The Senate Intel Committee released a bipartisan report Tuesday on Russia’s use of social media to influence U.S. elections and it appears likely to have the same impact that previous reports from the Senate, U.S. intelligence agencies, and even Special Counsel Robert Mueller conducted: not that much.

“After two-and-a-half years of hearings, there wasn’t a whole lot of solid, tangible ‘this is what we are going to do’,” Clint Watts said during a segment about the report on MSNBC Wednesday.

Watts, a former FBI agent who is an expert on Russia’s weaponization of social media, who is also quoted in the report, concluded: “When you look through that report, it looks like 2020 is going to look a lot like 2016.”

Actually, 2019 is already looking like 2020, as Russia's active measures continue -- especially the work of its Internet Research Agency to use social media to spread disinformation, including recent efforts to create division around the House’s Impeachment Inquiry.



At times, it almost seems as if the White House is working in conjunction with those efforts, and not just in the President’s incessant tweeting about it, or his public comments, but in paid-media buys on social media too.
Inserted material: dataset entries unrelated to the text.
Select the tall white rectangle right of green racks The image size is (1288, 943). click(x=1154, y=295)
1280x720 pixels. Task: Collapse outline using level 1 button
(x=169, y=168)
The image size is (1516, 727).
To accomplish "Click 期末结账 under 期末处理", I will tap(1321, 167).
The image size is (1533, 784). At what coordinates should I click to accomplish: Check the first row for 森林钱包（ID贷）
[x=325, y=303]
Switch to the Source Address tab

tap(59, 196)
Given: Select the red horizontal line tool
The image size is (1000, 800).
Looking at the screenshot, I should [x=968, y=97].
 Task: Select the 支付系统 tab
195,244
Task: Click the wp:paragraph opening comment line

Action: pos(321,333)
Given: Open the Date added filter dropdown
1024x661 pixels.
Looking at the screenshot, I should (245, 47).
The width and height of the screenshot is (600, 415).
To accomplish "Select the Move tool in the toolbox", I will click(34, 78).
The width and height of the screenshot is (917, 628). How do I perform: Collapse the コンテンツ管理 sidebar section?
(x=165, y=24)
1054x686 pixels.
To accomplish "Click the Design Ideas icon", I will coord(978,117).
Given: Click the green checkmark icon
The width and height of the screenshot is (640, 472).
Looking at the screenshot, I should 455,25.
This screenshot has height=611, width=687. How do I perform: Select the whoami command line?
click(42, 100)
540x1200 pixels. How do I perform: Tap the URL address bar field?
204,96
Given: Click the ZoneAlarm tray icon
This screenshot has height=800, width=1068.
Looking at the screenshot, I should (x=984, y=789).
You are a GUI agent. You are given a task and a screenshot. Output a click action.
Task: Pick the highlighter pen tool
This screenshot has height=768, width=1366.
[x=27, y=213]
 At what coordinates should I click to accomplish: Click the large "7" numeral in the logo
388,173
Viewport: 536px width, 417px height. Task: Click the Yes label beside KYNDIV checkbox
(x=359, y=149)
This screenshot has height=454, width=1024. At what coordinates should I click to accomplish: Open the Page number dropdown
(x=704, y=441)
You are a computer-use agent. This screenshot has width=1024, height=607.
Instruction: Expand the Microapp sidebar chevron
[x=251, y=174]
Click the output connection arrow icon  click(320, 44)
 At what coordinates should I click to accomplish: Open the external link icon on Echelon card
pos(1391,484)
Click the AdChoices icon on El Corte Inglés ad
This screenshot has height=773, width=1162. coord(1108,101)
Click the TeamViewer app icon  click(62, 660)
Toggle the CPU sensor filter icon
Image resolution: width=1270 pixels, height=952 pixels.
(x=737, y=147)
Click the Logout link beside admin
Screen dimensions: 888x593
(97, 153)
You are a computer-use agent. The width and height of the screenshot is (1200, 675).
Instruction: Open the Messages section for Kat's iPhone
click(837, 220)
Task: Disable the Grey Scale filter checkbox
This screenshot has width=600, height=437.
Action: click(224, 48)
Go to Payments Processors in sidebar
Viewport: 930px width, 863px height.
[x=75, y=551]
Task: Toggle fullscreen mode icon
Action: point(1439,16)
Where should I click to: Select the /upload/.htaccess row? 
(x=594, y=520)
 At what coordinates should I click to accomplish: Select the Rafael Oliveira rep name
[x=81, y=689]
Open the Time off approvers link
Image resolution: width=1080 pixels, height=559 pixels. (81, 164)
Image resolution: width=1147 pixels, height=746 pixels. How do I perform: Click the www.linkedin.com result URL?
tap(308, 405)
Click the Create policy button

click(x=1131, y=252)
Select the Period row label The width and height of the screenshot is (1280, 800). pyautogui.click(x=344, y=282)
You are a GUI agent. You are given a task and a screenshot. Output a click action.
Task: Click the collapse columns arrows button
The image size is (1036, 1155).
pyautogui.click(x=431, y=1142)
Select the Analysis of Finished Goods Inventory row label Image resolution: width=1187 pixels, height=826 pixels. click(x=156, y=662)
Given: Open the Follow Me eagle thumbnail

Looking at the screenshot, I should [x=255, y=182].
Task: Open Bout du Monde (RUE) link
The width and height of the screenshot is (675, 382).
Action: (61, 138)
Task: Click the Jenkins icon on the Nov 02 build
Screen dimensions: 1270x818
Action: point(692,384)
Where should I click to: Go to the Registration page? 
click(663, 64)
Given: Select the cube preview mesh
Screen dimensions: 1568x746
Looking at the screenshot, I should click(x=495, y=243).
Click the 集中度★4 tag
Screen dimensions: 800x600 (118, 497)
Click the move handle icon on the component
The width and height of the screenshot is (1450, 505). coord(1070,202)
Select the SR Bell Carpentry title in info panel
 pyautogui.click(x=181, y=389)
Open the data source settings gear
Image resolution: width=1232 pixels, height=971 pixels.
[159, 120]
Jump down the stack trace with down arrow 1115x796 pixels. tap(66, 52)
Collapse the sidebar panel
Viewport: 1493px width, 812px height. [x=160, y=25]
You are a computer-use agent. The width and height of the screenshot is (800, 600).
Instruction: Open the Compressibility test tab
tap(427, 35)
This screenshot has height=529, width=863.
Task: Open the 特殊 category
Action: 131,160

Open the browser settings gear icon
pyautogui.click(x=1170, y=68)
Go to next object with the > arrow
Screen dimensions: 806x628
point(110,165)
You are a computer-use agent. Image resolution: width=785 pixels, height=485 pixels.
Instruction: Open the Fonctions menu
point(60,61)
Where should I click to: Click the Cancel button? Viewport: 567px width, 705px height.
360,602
The President’s reelection campaign is running ads on Facebook that make unsubstantiated corruption allegations about Democratic frontrunner Joe Biden. And despite a request from the Biden campaign to remove then, Facebook is continuing to run them, claiming it does not censure the ads of political candidates.

It’s the same argument that another social media platform -- Twitter -- uses to defend against complaints about the President’s use of his account. Twitter says it doesn’t censure or block “world leaders.”

An investigative report by newsletter publisher Judd Legum found that Facebook has gone a step further, quietly removing its ad policies prohibiting “false or misleading” content from political candidates.

“Facebook tells me its policy is that Trump (and other political figures) CAN LIE IN PAID ADS,” Legum tweeted when he broke the story last week.

That’s ironic, given the Senate committee’s new report, which includes yet another proposal for legislation that would require social networks to become more accountable for the political ads they run, including disclosing who is paying for them.

Nearly three years into revelations about Russia’s use of social media to influence U.S. elections, none of that legislation has passed.